To help offset real estate cost (which starts at US$250000 per acre), most wineries charge a tasting fee. Opus One, for example, is by appointment only and runs a hefty US$40 for the privilege of tasting the 2010 blend by the glass. Guests can also join a tour plus tasting starting at US$75.

Smaller boutique wineries start their tastings at US$15, and usually waive the fee if guests purchase a bottle. If you’ve got limited time, avoid the queues at the larger, more expensive vineyards and try the boutiques, like Tudal Winery in Saint Helena. The family-owned vineyard is famous for the Cabernet grapes, and they should be. The same vines on the 10-acre parcel of land that first produced the brand in 1972 are still growing today, and they’ve been cultivated by three generations of the family. In addition to the cab, they also grow and blend Chardonnay, Zinfindel, Syrah, Merlot and Sauvignon varietals.

Also worth a visit is Hopper Creek, a small winery producing Cabernet Sauvignon and Merlot on their sixacre property. Their fee includes an unpretentious wine tasting with a knowledgeable vintner who demystifies the wine tasting process and teaches you tricks of the trade that you’ll definitely whip out at your next dinner party.

Platypus Wine Tours
One of the dangers of Napa is the lack of public transport combined with generous tasting pours. Platypus Wine Tours takes the threat of drink driving away when they ferry you to and from tastings on their tours. The fee is worth that alone, but they don’t rest on their laurels. They’ve designed one of the best days out in Napa with well-curated tours that include four tastings stops at boutique, familyowned wineries and a delicious picnic lunch to pad your stomach for more vino.

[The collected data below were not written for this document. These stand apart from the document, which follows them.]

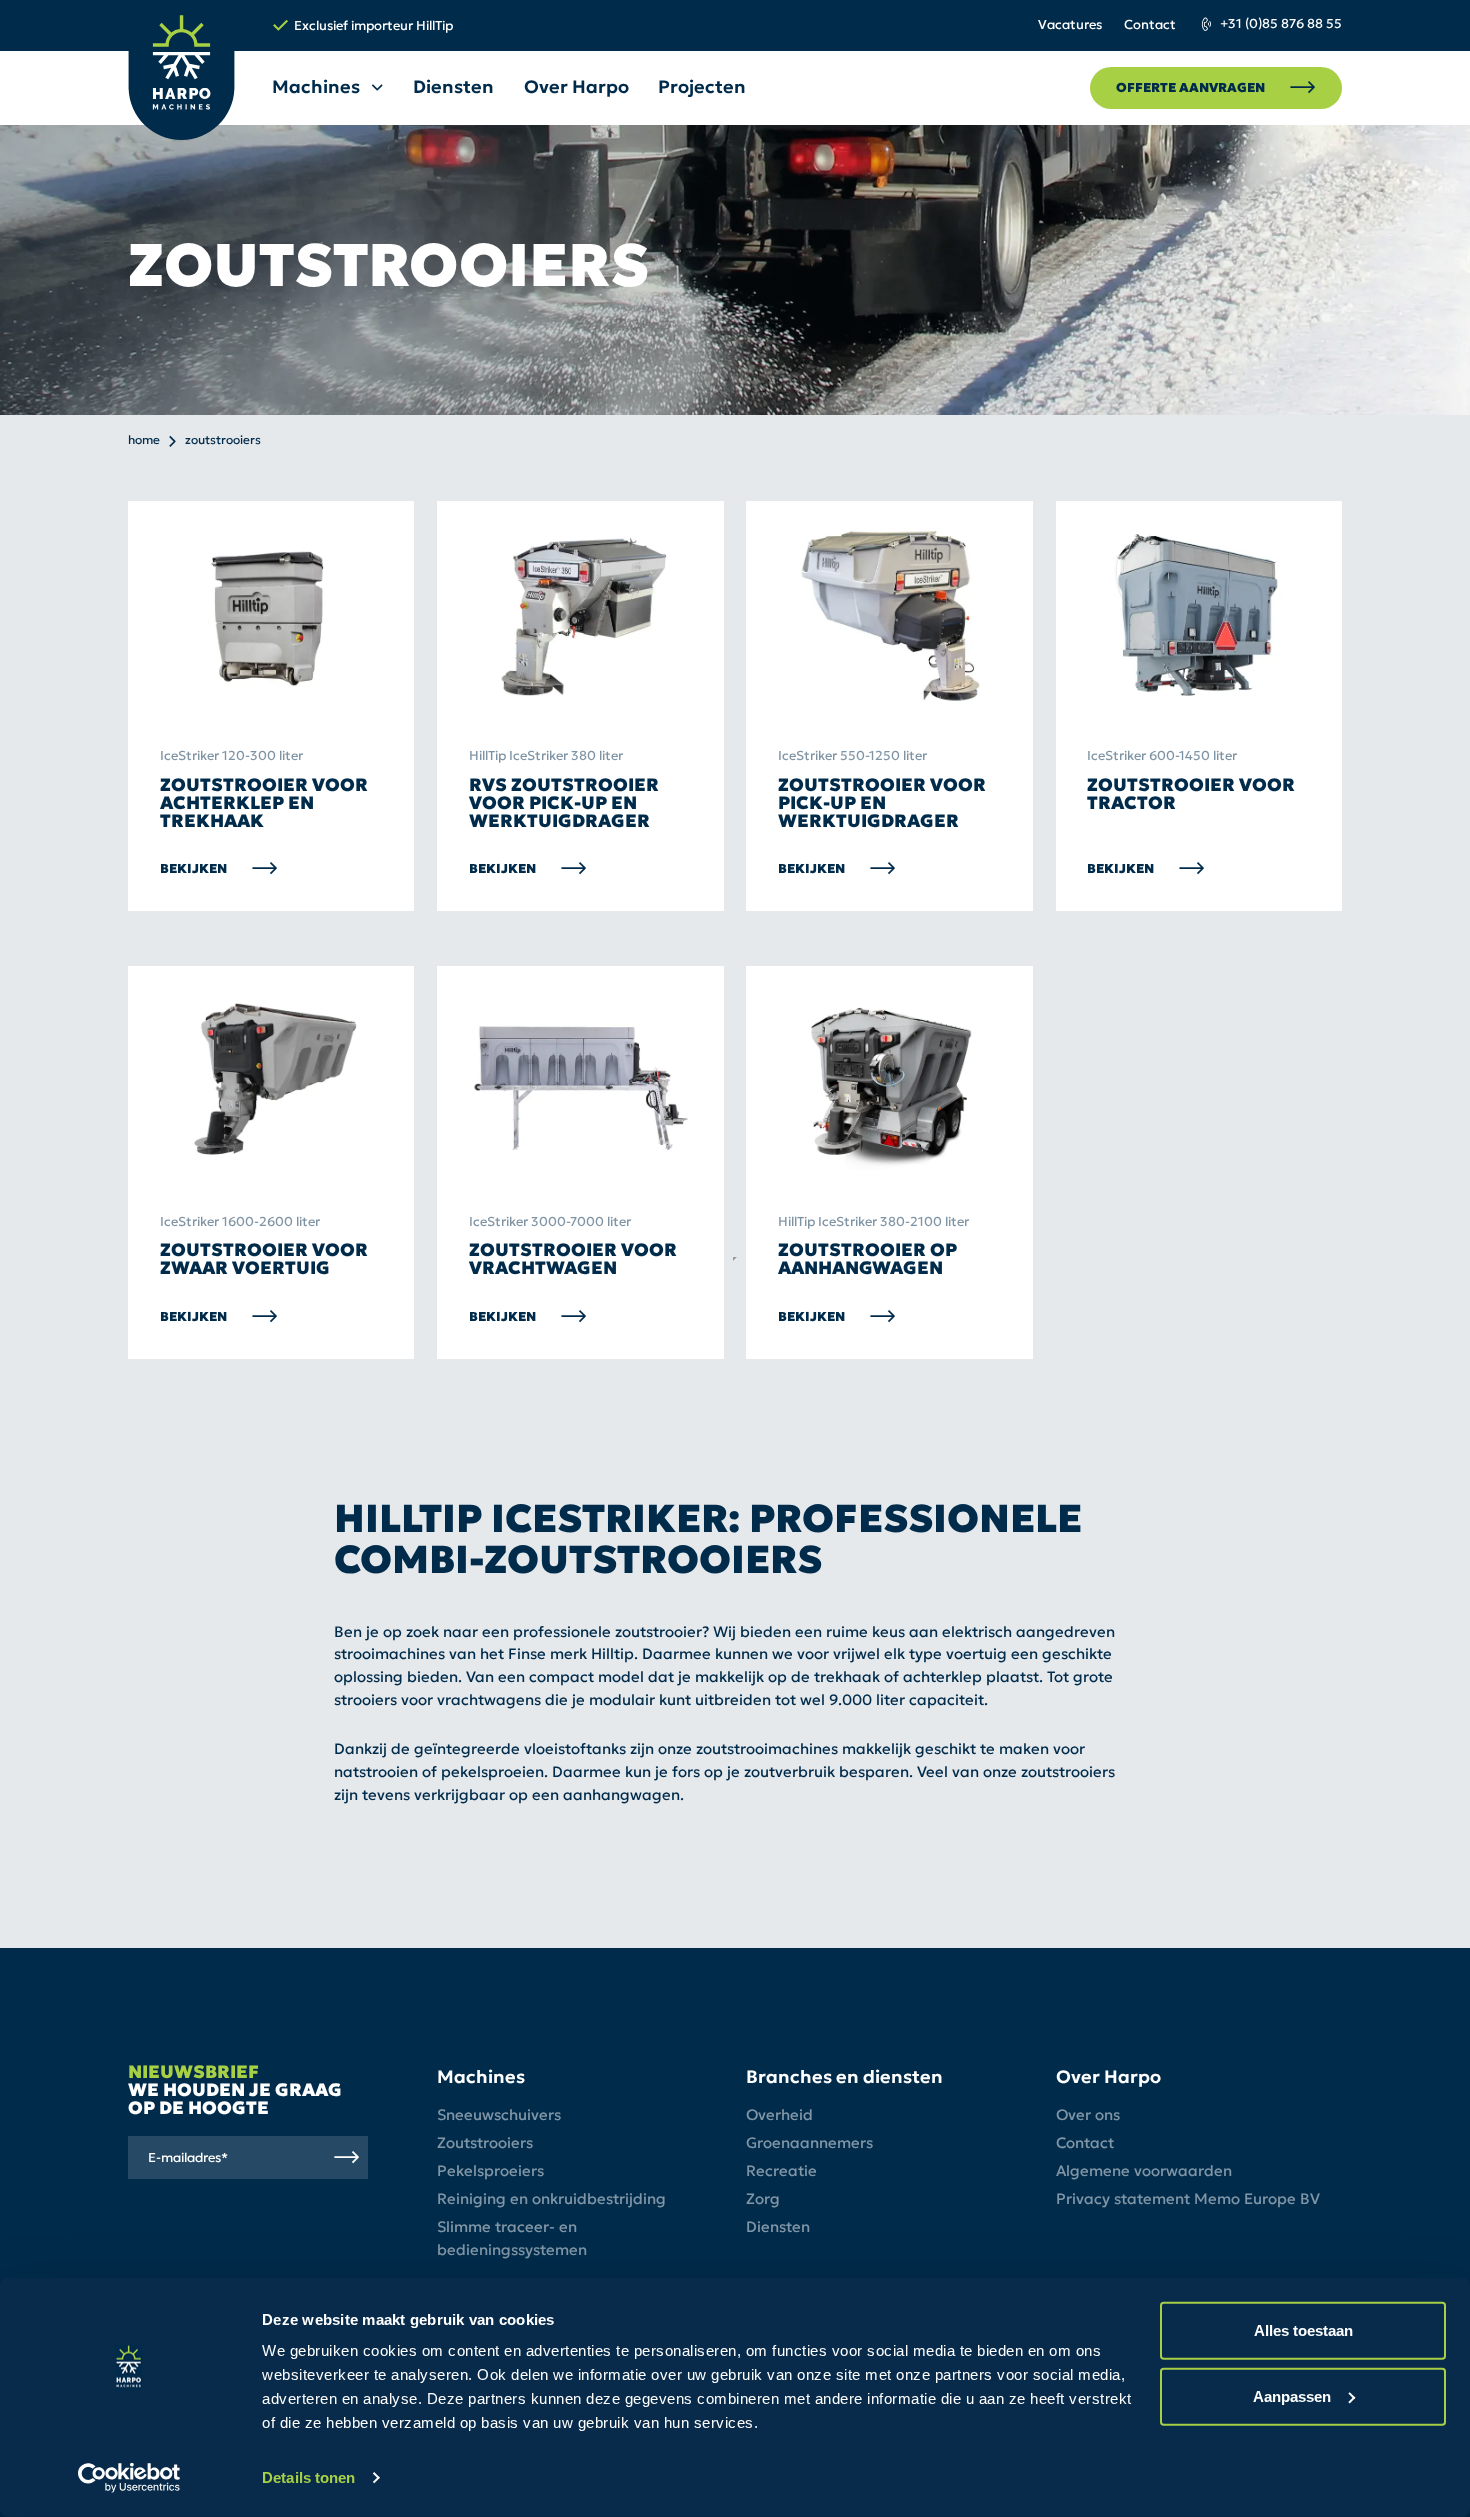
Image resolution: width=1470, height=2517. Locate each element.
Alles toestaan (1303, 2330)
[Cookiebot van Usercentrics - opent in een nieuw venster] (129, 2478)
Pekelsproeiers (490, 2170)
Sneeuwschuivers (499, 2114)
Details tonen (308, 2477)
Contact (1150, 24)
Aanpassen (1292, 2395)
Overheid (779, 2114)
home (144, 440)
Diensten (453, 87)
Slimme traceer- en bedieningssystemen (512, 2238)
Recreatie (781, 2170)
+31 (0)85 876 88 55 (1281, 23)
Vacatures (1070, 24)
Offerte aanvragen (1190, 87)
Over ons (1088, 2114)
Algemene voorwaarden (1144, 2170)
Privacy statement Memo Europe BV (1188, 2198)
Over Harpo (576, 87)
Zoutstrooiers (485, 2142)
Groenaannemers (809, 2142)
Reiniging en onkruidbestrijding (551, 2198)
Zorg (763, 2198)
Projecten (702, 87)
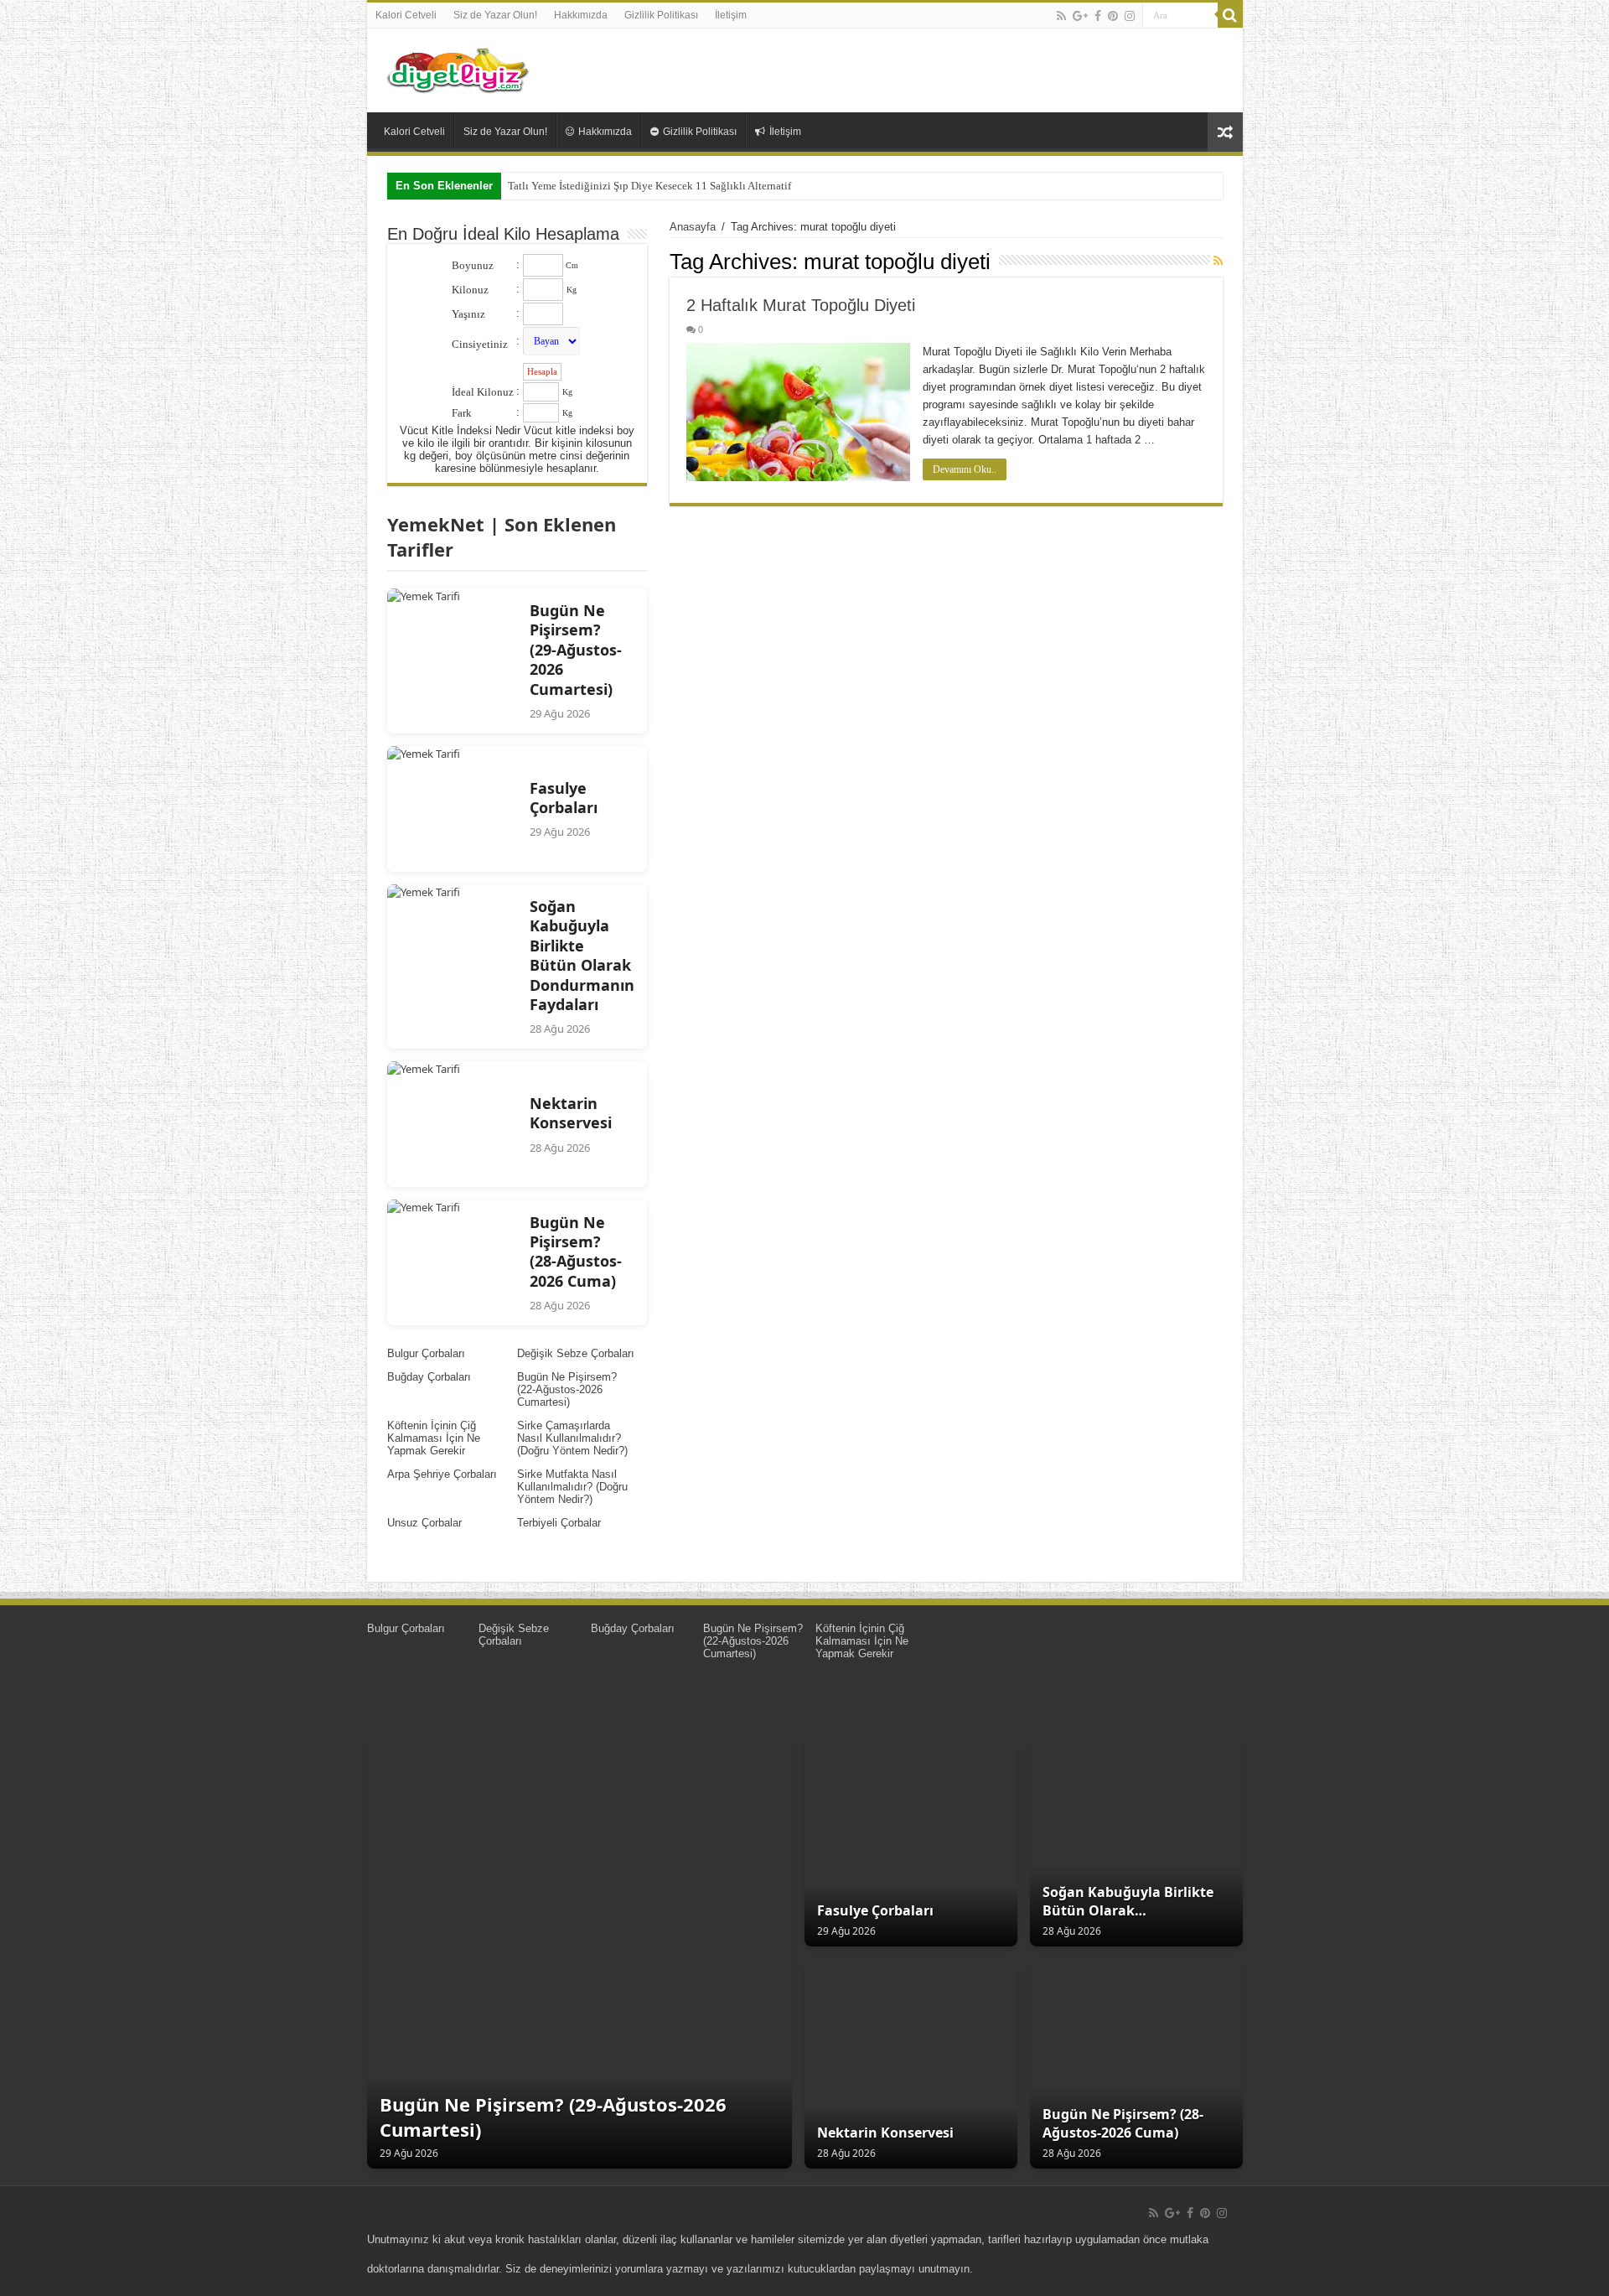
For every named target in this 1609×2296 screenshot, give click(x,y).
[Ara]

Wine-loving Platypus guides share insider secrets and only take you to tastings that share their passion. You’ll get the VIP treatment at each spot as one of their guests. Besides one-on-one time with the owners and managers of each vineyard, they also provide you with special deals at certain wineries and shipping options on how to get your purchases home in one piece.